# Work request
The reply should consist of the full listing, repeated word for word.

# Data to process
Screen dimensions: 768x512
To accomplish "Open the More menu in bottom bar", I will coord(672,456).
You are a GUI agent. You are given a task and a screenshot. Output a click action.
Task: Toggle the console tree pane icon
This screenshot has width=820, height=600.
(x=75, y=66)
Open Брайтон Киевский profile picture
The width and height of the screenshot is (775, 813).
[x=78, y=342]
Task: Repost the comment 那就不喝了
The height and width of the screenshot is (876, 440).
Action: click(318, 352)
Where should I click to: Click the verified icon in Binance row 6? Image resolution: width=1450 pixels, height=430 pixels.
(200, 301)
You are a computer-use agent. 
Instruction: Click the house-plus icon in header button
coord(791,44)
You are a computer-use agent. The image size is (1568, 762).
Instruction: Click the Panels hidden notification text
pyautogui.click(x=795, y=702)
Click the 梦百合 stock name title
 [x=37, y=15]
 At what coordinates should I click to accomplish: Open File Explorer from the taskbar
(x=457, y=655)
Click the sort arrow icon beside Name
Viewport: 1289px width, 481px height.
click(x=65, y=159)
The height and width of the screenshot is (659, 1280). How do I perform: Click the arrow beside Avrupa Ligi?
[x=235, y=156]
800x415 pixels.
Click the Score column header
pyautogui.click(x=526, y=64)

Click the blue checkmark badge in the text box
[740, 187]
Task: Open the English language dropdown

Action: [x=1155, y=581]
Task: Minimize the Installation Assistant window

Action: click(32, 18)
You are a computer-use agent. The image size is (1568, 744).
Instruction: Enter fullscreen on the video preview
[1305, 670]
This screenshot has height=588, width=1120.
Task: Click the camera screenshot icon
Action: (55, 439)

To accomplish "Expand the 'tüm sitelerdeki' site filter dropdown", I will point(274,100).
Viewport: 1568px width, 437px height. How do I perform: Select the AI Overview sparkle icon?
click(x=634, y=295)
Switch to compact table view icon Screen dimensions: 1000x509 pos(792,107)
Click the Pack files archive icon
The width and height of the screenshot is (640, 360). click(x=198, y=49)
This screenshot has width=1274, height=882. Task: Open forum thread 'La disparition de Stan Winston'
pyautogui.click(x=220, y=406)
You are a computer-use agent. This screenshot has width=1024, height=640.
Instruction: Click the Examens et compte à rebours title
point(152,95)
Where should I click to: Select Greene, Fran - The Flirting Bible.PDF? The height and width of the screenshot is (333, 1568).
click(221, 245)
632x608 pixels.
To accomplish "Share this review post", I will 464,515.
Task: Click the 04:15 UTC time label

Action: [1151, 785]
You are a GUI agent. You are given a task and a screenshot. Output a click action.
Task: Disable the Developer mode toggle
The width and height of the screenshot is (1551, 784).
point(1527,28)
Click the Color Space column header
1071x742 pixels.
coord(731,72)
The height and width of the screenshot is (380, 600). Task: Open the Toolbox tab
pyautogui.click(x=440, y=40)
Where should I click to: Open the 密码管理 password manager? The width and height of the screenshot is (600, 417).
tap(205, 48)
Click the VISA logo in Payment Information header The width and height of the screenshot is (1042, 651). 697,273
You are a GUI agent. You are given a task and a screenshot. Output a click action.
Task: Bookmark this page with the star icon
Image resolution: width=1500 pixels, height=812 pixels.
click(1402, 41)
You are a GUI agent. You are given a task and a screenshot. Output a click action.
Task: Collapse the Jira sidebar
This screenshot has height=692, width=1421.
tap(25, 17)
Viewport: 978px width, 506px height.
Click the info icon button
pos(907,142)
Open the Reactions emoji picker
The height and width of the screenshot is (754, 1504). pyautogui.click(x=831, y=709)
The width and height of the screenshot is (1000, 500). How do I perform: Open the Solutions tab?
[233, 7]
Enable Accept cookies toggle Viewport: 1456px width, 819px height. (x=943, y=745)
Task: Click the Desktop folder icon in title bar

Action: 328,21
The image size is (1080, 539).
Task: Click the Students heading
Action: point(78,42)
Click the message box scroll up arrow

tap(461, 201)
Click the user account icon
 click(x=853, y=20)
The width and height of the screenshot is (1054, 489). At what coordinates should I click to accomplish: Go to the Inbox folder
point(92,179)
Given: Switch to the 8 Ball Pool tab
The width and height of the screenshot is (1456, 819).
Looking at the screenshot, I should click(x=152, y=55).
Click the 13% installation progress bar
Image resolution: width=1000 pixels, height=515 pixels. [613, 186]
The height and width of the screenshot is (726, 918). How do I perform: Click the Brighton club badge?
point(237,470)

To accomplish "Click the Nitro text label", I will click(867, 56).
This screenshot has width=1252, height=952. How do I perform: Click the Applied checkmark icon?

# Solution to this problem
Screen dimensions: 768x512
To accomplish "Open the More menu in bottom bar", I will coord(672,456).
You are a GUI agent. You are given a task and a screenshot. Output a click action.
Task: Toggle the console tree pane icon
This screenshot has width=820, height=600.
(x=75, y=66)
Open Брайтон Киевский profile picture
The width and height of the screenshot is (775, 813).
[x=78, y=342]
Task: Repost the comment 那就不喝了
The height and width of the screenshot is (876, 440).
Action: click(318, 352)
Where should I click to: Click the verified icon in Binance row 6? Image resolution: width=1450 pixels, height=430 pixels.
(200, 301)
You are a computer-use agent. 
Instruction: Click the house-plus icon in header button
coord(791,44)
You are a computer-use agent. The image size is (1568, 762).
Instruction: Click the Panels hidden notification text
pyautogui.click(x=795, y=702)
Click the 梦百合 stock name title
 [x=37, y=15]
 At what coordinates should I click to accomplish: Open File Explorer from the taskbar
(x=457, y=655)
Click the sort arrow icon beside Name
Viewport: 1289px width, 481px height.
click(x=65, y=159)
The height and width of the screenshot is (659, 1280). How do I perform: Click the arrow beside Avrupa Ligi?
[x=235, y=156]
800x415 pixels.
Click the Score column header
pyautogui.click(x=526, y=64)

Click the blue checkmark badge in the text box
[740, 187]
Task: Open the English language dropdown

Action: [x=1155, y=581]
Task: Minimize the Installation Assistant window

Action: click(32, 18)
You are a computer-use agent. The image size is (1568, 744).
Instruction: Enter fullscreen on the video preview
[1305, 670]
This screenshot has height=588, width=1120.
Task: Click the camera screenshot icon
Action: (55, 439)

To accomplish "Expand the 'tüm sitelerdeki' site filter dropdown", I will point(274,100).
Viewport: 1568px width, 437px height. How do I perform: Select the AI Overview sparkle icon?
click(x=634, y=295)
Switch to compact table view icon Screen dimensions: 1000x509 pos(792,107)
Click the Pack files archive icon
The width and height of the screenshot is (640, 360). click(x=198, y=49)
This screenshot has width=1274, height=882. Task: Open forum thread 'La disparition de Stan Winston'
pyautogui.click(x=220, y=406)
You are a computer-use agent. This screenshot has width=1024, height=640.
Instruction: Click the Examens et compte à rebours title
point(152,95)
Where should I click to: Select Greene, Fran - The Flirting Bible.PDF? The height and width of the screenshot is (333, 1568).
click(221, 245)
632x608 pixels.
To accomplish "Share this review post", I will 464,515.
Task: Click the 04:15 UTC time label

Action: [1151, 785]
You are a GUI agent. You are given a task and a screenshot. Output a click action.
Task: Disable the Developer mode toggle
The width and height of the screenshot is (1551, 784).
point(1527,28)
Click the Color Space column header
1071x742 pixels.
coord(731,72)
The height and width of the screenshot is (380, 600). Task: Open the Toolbox tab
pyautogui.click(x=440, y=40)
Where should I click to: Open the 密码管理 password manager? The width and height of the screenshot is (600, 417).
tap(205, 48)
Click the VISA logo in Payment Information header The width and height of the screenshot is (1042, 651). 697,273
You are a GUI agent. You are given a task and a screenshot. Output a click action.
Task: Bookmark this page with the star icon
Image resolution: width=1500 pixels, height=812 pixels.
click(1402, 41)
You are a GUI agent. You are given a task and a screenshot. Output a click action.
Task: Collapse the Jira sidebar
This screenshot has height=692, width=1421.
tap(25, 17)
Viewport: 978px width, 506px height.
Click the info icon button
pos(907,142)
Open the Reactions emoji picker
The height and width of the screenshot is (754, 1504). pyautogui.click(x=831, y=709)
The width and height of the screenshot is (1000, 500). How do I perform: Open the Solutions tab?
[233, 7]
Enable Accept cookies toggle Viewport: 1456px width, 819px height. (x=943, y=745)
Task: Click the Desktop folder icon in title bar

Action: 328,21
The image size is (1080, 539).
Task: Click the Students heading
Action: point(78,42)
Click the message box scroll up arrow

tap(461, 201)
Click the user account icon
 click(x=853, y=20)
The width and height of the screenshot is (1054, 489). At what coordinates should I click to accomplish: Go to the Inbox folder
point(92,179)
Given: Switch to the 8 Ball Pool tab
The width and height of the screenshot is (1456, 819).
Looking at the screenshot, I should click(x=152, y=55).
Click the 13% installation progress bar
Image resolution: width=1000 pixels, height=515 pixels. [613, 186]
The height and width of the screenshot is (726, 918). How do I perform: Click the Brighton club badge?
point(237,470)

To accomplish "Click the Nitro text label", I will click(867, 56).
This screenshot has width=1252, height=952. How do I perform: Click the Applied checkmark icon?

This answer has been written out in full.